I laughed. I laughed so hard I couldn’t talk. Alexandra had no idea why. She never had a fatal error on her computer. I had my share of them. I felt a sense of relief to see it happen to someone else, some one more important than I am; King Tut and his entire entourage. Was it the Mummy’s Curse? Would they be able to extricate the mummy from the scanner?

The whole undertaking had a happy ending. The individual running the computer must have been trained by someone like Clarence. The computer’s fatal crash was caused by a faulty air conditioner. A small, ten dollar fan was brought in to cool off the computer. It appears that all the material prior to the crash had been properly saved. If Clarence would have watched the show he would have told me how important it was to save-save-save.

In the end they were able to create an image of the boy king from all the scans they had gotten. I looked at that bust of the former pharaoh and I couldn’t help but laugh.
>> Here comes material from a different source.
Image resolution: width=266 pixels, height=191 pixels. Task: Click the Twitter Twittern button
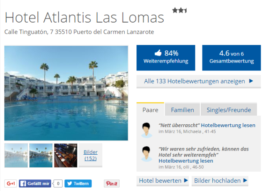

He looked a lot like my brother-in-law with ears protruding rather largely, a short round chin and a deviated septum. He looked nothing like a ruler of the upper and the lower Nile, or any other prince regent. But then, when you take away the crowns and the jewels and the heavy make-up, any human being looks just like any other human being. Tut Ankh Amon was the last of his line, the last of a dynasty. His death was not an act of retribution, caused by the priest of Amon. Cause of death was an injury to the knee cap that became infected. He died of gangrene. If there s a moral to the story; As far as computers are concerned, it pays to SAVE-SAVE-SAVE.